[Stored data entries]
--

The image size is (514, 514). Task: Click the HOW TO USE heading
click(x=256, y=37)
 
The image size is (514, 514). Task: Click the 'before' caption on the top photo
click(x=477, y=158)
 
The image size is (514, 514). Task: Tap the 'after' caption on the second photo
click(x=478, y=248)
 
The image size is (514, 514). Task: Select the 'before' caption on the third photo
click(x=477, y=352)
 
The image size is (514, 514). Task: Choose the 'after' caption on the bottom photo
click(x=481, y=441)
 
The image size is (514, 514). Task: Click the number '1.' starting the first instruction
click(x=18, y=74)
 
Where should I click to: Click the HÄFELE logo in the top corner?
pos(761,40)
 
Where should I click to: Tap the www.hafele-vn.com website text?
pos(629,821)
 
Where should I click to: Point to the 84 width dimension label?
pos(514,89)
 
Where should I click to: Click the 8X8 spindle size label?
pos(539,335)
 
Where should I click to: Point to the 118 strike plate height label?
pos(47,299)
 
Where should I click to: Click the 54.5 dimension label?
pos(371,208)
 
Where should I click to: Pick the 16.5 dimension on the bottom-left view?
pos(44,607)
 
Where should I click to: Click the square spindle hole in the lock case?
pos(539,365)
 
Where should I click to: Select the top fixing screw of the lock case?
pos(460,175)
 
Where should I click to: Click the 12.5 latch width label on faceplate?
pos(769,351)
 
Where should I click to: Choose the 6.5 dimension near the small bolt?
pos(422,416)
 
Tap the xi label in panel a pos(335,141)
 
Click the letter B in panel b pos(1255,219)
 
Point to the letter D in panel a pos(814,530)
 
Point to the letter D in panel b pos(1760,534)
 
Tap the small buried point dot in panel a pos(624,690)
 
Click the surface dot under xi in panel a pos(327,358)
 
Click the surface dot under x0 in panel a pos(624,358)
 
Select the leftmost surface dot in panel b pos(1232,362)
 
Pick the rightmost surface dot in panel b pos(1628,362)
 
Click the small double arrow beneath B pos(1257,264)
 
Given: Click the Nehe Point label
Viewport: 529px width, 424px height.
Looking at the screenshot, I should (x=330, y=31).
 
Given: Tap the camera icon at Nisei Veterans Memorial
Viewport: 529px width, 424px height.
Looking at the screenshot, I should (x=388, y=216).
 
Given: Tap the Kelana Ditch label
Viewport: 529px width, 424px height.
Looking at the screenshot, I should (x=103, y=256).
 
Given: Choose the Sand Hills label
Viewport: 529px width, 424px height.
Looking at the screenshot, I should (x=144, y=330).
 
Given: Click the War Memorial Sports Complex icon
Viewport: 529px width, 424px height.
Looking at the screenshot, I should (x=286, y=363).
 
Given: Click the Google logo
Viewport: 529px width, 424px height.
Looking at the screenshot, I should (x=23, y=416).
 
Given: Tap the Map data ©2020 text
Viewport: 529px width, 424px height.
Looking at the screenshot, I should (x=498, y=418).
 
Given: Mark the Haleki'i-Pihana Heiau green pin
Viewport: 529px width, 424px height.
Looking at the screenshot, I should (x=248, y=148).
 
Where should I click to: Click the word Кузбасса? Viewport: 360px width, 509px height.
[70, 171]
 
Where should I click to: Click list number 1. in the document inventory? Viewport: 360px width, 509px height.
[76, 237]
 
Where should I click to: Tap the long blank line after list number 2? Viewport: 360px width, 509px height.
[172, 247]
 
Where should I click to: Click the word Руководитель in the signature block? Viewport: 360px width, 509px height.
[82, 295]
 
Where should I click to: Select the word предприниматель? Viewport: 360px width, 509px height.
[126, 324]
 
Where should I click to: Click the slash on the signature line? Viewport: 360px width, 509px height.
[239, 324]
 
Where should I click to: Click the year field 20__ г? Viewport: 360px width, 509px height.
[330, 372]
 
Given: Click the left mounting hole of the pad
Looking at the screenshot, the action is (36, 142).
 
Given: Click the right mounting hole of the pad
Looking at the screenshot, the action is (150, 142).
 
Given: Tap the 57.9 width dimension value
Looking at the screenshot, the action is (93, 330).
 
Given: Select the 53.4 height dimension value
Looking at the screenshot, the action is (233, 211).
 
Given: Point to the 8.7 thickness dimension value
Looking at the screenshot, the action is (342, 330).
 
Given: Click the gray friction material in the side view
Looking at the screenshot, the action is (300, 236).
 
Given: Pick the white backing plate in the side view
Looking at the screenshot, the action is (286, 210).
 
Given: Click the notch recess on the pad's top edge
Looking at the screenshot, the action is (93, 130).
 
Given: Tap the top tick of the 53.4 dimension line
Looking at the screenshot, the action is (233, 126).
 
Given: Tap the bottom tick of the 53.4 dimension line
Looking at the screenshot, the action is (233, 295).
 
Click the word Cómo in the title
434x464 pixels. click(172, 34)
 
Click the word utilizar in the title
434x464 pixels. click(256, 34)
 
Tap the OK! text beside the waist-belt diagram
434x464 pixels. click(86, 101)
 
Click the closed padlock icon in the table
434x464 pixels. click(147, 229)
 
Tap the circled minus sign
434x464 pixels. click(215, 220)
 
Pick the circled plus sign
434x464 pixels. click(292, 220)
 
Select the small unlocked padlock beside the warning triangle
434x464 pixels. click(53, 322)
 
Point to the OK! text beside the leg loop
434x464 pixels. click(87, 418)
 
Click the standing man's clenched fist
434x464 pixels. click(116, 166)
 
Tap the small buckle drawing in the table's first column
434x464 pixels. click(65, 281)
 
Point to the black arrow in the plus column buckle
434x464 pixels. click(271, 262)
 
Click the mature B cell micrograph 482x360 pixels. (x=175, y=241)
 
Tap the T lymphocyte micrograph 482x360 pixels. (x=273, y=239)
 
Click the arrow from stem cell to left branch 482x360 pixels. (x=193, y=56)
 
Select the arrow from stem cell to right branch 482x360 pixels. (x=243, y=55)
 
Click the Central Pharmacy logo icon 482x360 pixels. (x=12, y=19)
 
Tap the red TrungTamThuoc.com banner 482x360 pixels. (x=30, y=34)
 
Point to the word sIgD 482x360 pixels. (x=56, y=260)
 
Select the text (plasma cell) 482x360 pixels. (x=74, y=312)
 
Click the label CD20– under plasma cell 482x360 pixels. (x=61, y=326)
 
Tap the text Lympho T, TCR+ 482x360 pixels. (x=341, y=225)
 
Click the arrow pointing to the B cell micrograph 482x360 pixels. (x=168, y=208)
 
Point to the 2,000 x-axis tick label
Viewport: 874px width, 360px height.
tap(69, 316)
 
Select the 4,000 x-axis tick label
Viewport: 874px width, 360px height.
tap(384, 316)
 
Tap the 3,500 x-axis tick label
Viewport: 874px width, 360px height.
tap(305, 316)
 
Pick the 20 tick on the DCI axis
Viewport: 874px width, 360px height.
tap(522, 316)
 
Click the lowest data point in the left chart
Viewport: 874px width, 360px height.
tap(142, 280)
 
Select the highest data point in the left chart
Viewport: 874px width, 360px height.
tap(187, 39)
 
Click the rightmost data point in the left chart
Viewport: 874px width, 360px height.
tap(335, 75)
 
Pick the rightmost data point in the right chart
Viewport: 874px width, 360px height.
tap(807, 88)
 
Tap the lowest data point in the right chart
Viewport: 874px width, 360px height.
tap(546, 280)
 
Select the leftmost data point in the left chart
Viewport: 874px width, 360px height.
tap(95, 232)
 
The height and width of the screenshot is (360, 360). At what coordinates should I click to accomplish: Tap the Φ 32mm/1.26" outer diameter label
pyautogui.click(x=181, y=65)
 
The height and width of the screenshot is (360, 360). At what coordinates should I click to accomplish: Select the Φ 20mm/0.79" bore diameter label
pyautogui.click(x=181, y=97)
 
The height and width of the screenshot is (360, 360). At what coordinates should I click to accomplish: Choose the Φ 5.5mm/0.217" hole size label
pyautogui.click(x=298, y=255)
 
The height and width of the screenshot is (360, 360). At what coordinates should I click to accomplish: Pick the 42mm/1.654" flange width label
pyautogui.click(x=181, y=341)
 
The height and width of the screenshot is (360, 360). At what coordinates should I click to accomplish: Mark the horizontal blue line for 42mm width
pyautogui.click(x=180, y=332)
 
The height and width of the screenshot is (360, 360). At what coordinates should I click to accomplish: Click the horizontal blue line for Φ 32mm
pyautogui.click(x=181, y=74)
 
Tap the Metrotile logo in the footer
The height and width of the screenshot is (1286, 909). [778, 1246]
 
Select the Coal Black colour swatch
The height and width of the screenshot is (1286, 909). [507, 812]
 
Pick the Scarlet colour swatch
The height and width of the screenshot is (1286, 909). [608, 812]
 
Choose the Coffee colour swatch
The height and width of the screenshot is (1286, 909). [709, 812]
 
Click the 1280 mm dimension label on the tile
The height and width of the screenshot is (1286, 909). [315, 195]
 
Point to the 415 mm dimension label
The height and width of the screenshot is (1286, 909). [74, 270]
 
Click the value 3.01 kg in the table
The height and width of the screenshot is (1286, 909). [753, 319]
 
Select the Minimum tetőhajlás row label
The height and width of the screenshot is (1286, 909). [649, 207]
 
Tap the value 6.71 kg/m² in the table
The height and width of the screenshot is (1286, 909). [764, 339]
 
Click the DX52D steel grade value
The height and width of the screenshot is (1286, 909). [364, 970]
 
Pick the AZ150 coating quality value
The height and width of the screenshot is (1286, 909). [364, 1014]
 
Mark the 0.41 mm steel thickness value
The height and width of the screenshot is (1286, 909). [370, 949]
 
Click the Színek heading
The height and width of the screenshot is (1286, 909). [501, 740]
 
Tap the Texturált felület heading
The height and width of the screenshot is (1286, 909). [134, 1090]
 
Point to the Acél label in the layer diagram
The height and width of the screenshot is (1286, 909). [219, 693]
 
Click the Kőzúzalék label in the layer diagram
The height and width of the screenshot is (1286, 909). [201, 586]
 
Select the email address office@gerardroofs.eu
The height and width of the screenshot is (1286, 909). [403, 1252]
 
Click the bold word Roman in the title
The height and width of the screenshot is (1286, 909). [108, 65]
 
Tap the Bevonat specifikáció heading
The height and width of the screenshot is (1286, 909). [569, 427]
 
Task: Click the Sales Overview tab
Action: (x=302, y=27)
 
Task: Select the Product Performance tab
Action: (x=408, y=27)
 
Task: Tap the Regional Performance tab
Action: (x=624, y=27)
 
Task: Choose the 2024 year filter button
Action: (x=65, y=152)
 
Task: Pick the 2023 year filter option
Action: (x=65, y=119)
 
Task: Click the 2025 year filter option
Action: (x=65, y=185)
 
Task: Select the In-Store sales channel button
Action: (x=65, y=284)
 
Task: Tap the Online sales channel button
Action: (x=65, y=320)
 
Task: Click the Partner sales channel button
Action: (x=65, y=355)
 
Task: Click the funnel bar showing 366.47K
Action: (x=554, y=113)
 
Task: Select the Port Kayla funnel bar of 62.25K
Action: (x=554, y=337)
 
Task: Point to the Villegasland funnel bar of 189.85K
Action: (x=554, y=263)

--

* _DIRECTION_
Please repeat the records from the line with "Select the text" up to and including the line with "tap(546, 280)".

* _ANSWER TO THE PROBLEM_
Select the text (plasma cell) 482x360 pixels. (x=74, y=312)
 
Click the label CD20– under plasma cell 482x360 pixels. (x=61, y=326)
 
Tap the text Lympho T, TCR+ 482x360 pixels. (x=341, y=225)
 
Click the arrow pointing to the B cell micrograph 482x360 pixels. (x=168, y=208)
 
Point to the 2,000 x-axis tick label
Viewport: 874px width, 360px height.
tap(69, 316)
 
Select the 4,000 x-axis tick label
Viewport: 874px width, 360px height.
tap(384, 316)
 
Tap the 3,500 x-axis tick label
Viewport: 874px width, 360px height.
tap(305, 316)
 
Pick the 20 tick on the DCI axis
Viewport: 874px width, 360px height.
tap(522, 316)
 
Click the lowest data point in the left chart
Viewport: 874px width, 360px height.
tap(142, 280)
 
Select the highest data point in the left chart
Viewport: 874px width, 360px height.
tap(187, 39)
 
Click the rightmost data point in the left chart
Viewport: 874px width, 360px height.
tap(335, 75)
 
Pick the rightmost data point in the right chart
Viewport: 874px width, 360px height.
tap(807, 88)
 
Tap the lowest data point in the right chart
Viewport: 874px width, 360px height.
tap(546, 280)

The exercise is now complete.